EXERCISE AIM ▸ Return every line of the data that contains the string "checkbox".

RECORDS PROVIDED ▸
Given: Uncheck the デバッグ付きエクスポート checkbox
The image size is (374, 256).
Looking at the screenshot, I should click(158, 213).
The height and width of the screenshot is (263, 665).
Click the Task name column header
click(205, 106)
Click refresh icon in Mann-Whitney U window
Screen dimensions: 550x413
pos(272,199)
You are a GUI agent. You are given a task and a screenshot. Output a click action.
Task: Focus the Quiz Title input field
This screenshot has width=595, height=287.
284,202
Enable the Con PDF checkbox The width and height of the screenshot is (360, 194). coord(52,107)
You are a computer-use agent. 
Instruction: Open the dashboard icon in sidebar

...

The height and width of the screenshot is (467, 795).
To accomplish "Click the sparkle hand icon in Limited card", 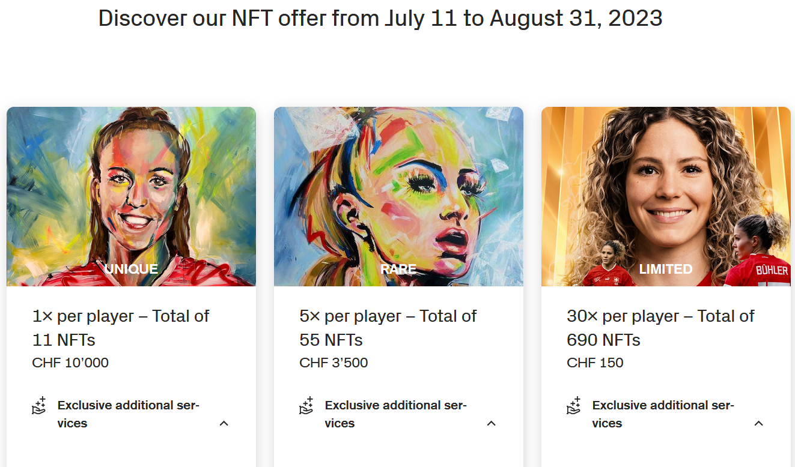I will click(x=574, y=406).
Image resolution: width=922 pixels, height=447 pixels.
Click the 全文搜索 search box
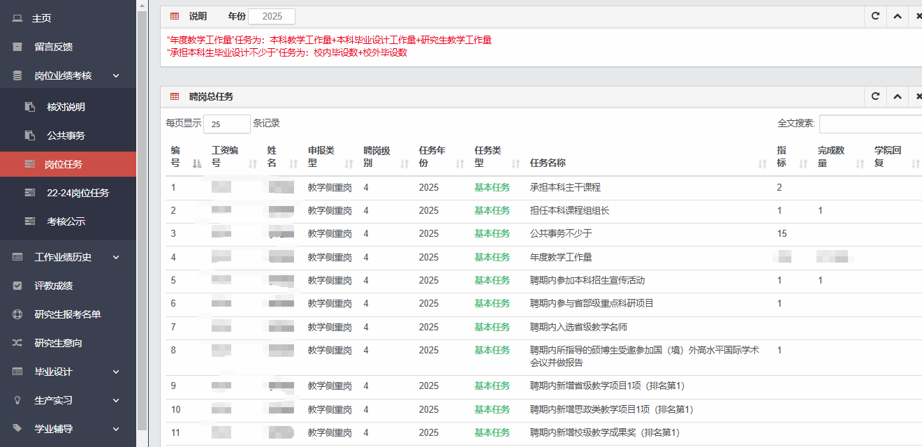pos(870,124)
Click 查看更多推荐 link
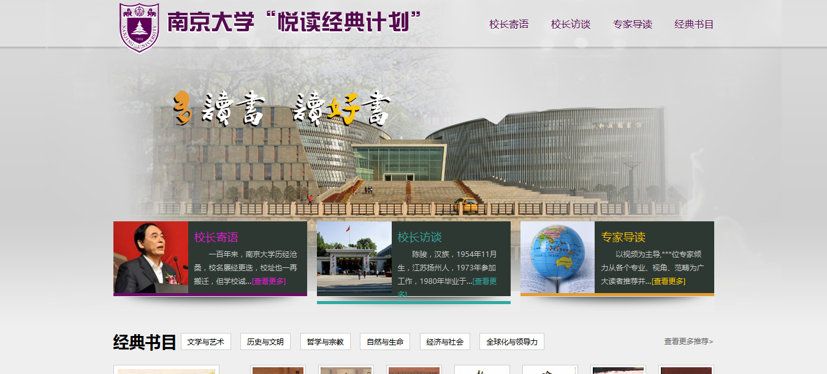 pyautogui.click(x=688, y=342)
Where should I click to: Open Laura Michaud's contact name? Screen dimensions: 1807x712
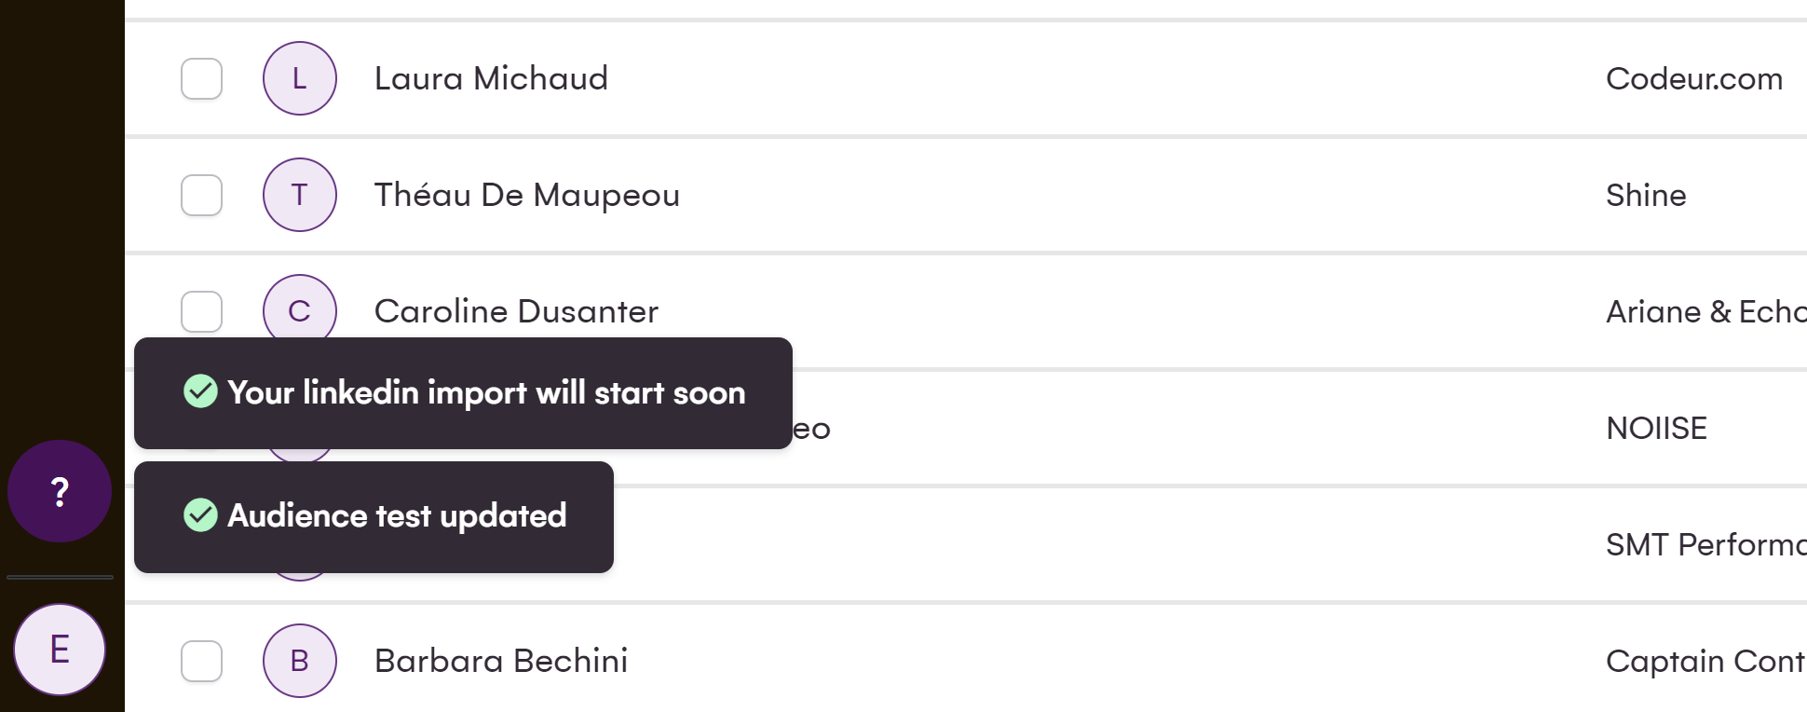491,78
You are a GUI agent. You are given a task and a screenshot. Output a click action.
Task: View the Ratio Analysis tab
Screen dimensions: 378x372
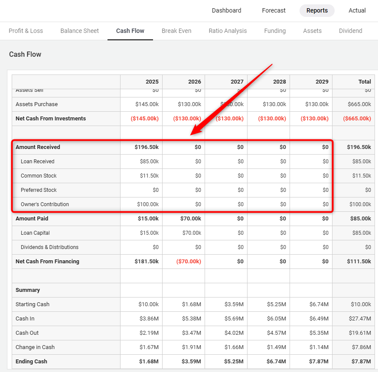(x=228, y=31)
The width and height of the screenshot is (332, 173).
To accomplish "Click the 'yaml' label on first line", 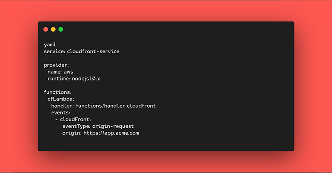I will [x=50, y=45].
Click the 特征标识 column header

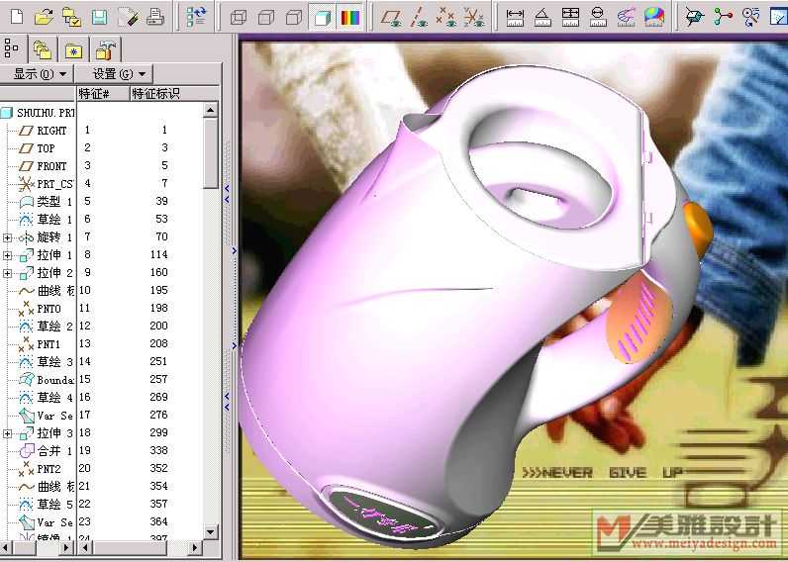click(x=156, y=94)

EXERCISE SOLUTION ▸
Given: Uncheck the デバッグ付きエクスポート checkbox
Enable the Con PDF checkbox The width and height of the screenshot is (360, 194). coord(52,107)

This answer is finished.